(Stored items)
::::
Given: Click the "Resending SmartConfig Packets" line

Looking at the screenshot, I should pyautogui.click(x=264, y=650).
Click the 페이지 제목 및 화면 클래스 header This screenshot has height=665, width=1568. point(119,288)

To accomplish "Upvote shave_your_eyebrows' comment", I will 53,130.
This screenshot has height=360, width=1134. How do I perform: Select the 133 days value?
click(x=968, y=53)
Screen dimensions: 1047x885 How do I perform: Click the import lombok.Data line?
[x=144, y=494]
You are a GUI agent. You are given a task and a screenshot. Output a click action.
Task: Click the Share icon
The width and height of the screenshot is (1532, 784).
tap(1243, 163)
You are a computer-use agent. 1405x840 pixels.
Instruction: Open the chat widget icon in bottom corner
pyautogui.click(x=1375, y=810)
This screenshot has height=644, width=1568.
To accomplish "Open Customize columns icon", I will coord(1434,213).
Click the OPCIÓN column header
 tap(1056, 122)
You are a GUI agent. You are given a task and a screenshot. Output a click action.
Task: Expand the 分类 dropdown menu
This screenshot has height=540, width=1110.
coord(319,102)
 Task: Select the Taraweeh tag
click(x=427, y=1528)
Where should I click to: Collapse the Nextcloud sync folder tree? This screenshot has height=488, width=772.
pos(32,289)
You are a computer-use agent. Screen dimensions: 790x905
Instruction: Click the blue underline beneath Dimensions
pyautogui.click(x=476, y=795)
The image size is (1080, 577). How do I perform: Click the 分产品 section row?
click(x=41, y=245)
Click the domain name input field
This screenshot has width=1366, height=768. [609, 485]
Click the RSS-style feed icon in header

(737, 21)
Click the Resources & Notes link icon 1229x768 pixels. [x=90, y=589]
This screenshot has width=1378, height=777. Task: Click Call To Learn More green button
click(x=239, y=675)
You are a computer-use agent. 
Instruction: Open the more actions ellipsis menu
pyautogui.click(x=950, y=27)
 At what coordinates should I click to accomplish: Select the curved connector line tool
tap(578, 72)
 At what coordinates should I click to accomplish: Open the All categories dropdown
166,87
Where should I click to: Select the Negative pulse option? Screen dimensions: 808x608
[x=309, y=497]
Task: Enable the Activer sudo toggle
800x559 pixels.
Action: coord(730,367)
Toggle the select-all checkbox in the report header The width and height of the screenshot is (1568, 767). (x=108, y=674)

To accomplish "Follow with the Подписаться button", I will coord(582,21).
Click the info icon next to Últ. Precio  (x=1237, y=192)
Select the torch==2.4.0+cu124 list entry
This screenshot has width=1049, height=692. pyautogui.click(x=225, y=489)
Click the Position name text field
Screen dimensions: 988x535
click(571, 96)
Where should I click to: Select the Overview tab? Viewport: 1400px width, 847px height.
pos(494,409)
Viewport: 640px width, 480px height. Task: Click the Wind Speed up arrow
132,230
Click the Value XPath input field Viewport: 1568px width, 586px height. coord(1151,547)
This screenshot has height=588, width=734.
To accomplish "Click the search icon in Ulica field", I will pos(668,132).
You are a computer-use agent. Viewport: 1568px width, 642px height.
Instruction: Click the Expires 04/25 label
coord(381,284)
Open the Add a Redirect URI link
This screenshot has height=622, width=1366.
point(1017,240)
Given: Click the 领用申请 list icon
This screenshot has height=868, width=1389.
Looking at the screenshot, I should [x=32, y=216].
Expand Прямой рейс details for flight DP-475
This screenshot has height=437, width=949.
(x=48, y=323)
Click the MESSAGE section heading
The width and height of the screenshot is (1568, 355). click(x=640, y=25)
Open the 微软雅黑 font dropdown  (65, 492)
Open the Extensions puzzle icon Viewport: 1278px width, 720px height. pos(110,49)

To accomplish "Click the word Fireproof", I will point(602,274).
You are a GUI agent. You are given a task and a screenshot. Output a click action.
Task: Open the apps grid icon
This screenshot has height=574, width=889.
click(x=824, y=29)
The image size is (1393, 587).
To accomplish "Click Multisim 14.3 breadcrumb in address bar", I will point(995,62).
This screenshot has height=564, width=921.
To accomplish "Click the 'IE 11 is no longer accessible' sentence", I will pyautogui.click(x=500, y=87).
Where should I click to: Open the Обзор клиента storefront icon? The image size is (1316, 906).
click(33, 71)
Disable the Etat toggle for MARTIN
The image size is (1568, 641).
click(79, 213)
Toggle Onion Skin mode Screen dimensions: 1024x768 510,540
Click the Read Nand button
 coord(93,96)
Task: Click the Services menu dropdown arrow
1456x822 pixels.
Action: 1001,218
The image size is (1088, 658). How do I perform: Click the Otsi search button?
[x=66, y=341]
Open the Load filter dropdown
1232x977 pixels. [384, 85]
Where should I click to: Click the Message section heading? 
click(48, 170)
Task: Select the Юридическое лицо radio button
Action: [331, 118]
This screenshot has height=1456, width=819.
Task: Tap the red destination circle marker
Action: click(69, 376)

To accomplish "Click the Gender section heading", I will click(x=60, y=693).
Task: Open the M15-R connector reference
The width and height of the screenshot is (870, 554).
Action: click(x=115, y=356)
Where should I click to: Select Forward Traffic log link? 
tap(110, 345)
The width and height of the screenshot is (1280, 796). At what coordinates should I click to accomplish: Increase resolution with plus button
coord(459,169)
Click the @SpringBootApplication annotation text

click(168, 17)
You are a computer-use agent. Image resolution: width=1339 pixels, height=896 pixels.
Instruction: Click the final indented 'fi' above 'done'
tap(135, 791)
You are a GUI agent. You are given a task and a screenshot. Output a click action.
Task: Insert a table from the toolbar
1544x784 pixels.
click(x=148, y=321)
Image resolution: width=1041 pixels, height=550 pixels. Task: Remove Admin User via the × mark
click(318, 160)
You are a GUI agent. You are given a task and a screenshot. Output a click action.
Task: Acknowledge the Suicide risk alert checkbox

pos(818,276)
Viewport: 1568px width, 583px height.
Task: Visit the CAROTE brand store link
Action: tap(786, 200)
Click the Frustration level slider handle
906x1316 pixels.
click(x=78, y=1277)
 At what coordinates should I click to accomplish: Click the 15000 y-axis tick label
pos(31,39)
::::
§ WHAT YOU ARE ASKED TO DO
Write each record out again exactly.

§ TASK RESULT
Given: Click the "Resending SmartConfig Packets" line

Looking at the screenshot, I should pyautogui.click(x=264, y=650).
Click the 페이지 제목 및 화면 클래스 header This screenshot has height=665, width=1568. point(119,288)

To accomplish "Upvote shave_your_eyebrows' comment", I will 53,130.
This screenshot has height=360, width=1134. How do I perform: Select the 133 days value?
click(x=968, y=53)
Screen dimensions: 1047x885 How do I perform: Click the import lombok.Data line?
[x=144, y=494]
You are a GUI agent. You are given a task and a screenshot. Output a click action.
Task: Click the Share icon
The width and height of the screenshot is (1532, 784).
tap(1243, 163)
You are a computer-use agent. 1405x840 pixels.
Instruction: Open the chat widget icon in bottom corner
pyautogui.click(x=1375, y=810)
This screenshot has height=644, width=1568.
To accomplish "Open Customize columns icon", I will coord(1434,213).
Click the OPCIÓN column header
 tap(1056, 122)
You are a GUI agent. You are given a task and a screenshot. Output a click action.
Task: Expand the 分类 dropdown menu
This screenshot has height=540, width=1110.
coord(319,102)
 Task: Select the Taraweeh tag
click(x=427, y=1528)
Where should I click to: Collapse the Nextcloud sync folder tree? This screenshot has height=488, width=772.
pos(32,289)
You are a computer-use agent. Screen dimensions: 790x905
Instruction: Click the blue underline beneath Dimensions
pyautogui.click(x=476, y=795)
The image size is (1080, 577). How do I perform: Click the 分产品 section row?
click(x=41, y=245)
Click the domain name input field
This screenshot has width=1366, height=768. [609, 485]
Click the RSS-style feed icon in header

(737, 21)
Click the Resources & Notes link icon 1229x768 pixels. [x=90, y=589]
This screenshot has width=1378, height=777. Task: Click Call To Learn More green button
click(x=239, y=675)
You are a computer-use agent. 
Instruction: Open the more actions ellipsis menu
pyautogui.click(x=950, y=27)
 At what coordinates should I click to accomplish: Select the curved connector line tool
tap(578, 72)
 At what coordinates should I click to accomplish: Open the All categories dropdown
166,87
Where should I click to: Select the Negative pulse option? Screen dimensions: 808x608
[x=309, y=497]
Task: Enable the Activer sudo toggle
800x559 pixels.
Action: coord(730,367)
Toggle the select-all checkbox in the report header The width and height of the screenshot is (1568, 767). (x=108, y=674)

To accomplish "Follow with the Подписаться button", I will coord(582,21).
Click the info icon next to Últ. Precio  (x=1237, y=192)
Select the torch==2.4.0+cu124 list entry
This screenshot has width=1049, height=692. pyautogui.click(x=225, y=489)
Click the Position name text field
Screen dimensions: 988x535
click(571, 96)
Where should I click to: Select the Overview tab? Viewport: 1400px width, 847px height.
pos(494,409)
Viewport: 640px width, 480px height. Task: Click the Wind Speed up arrow
132,230
Click the Value XPath input field Viewport: 1568px width, 586px height. coord(1151,547)
This screenshot has height=588, width=734.
To accomplish "Click the search icon in Ulica field", I will pos(668,132).
You are a computer-use agent. Viewport: 1568px width, 642px height.
Instruction: Click the Expires 04/25 label
coord(381,284)
Open the Add a Redirect URI link
This screenshot has height=622, width=1366.
point(1017,240)
Given: Click the 领用申请 list icon
This screenshot has height=868, width=1389.
Looking at the screenshot, I should [x=32, y=216].
Expand Прямой рейс details for flight DP-475
This screenshot has height=437, width=949.
(x=48, y=323)
Click the MESSAGE section heading
The width and height of the screenshot is (1568, 355). click(x=640, y=25)
Open the 微软雅黑 font dropdown  (65, 492)
Open the Extensions puzzle icon Viewport: 1278px width, 720px height. pos(110,49)

To accomplish "Click the word Fireproof", I will point(602,274).
You are a GUI agent. You are given a task and a screenshot. Output a click action.
Task: Open the apps grid icon
This screenshot has height=574, width=889.
click(x=824, y=29)
The image size is (1393, 587).
To accomplish "Click Multisim 14.3 breadcrumb in address bar", I will point(995,62).
This screenshot has height=564, width=921.
To accomplish "Click the 'IE 11 is no longer accessible' sentence", I will pyautogui.click(x=500, y=87).
Where should I click to: Open the Обзор клиента storefront icon? The image size is (1316, 906).
click(33, 71)
Disable the Etat toggle for MARTIN
The image size is (1568, 641).
click(79, 213)
Toggle Onion Skin mode Screen dimensions: 1024x768 510,540
Click the Read Nand button
 coord(93,96)
Task: Click the Services menu dropdown arrow
1456x822 pixels.
Action: 1001,218
The image size is (1088, 658). How do I perform: Click the Otsi search button?
[x=66, y=341]
Open the Load filter dropdown
1232x977 pixels. [384, 85]
Where should I click to: Click the Message section heading? 
click(48, 170)
Task: Select the Юридическое лицо radio button
Action: [331, 118]
This screenshot has height=1456, width=819.
Task: Tap the red destination circle marker
Action: click(69, 376)

To accomplish "Click the Gender section heading", I will click(x=60, y=693).
Task: Open the M15-R connector reference
The width and height of the screenshot is (870, 554).
Action: click(x=115, y=356)
Where should I click to: Select Forward Traffic log link? 
tap(110, 345)
The width and height of the screenshot is (1280, 796). At what coordinates should I click to accomplish: Increase resolution with plus button
coord(459,169)
Click the @SpringBootApplication annotation text

click(168, 17)
You are a computer-use agent. Image resolution: width=1339 pixels, height=896 pixels.
Instruction: Click the final indented 'fi' above 'done'
tap(135, 791)
You are a GUI agent. You are given a task and a screenshot. Output a click action.
Task: Insert a table from the toolbar
1544x784 pixels.
click(x=148, y=321)
Image resolution: width=1041 pixels, height=550 pixels. Task: Remove Admin User via the × mark
click(318, 160)
You are a GUI agent. You are given a task and a screenshot. Output a click action.
Task: Acknowledge the Suicide risk alert checkbox

pos(818,276)
Viewport: 1568px width, 583px height.
Task: Visit the CAROTE brand store link
Action: tap(786, 200)
Click the Frustration level slider handle
906x1316 pixels.
click(x=78, y=1277)
 At what coordinates should I click to accomplish: Click the 15000 y-axis tick label
pos(31,39)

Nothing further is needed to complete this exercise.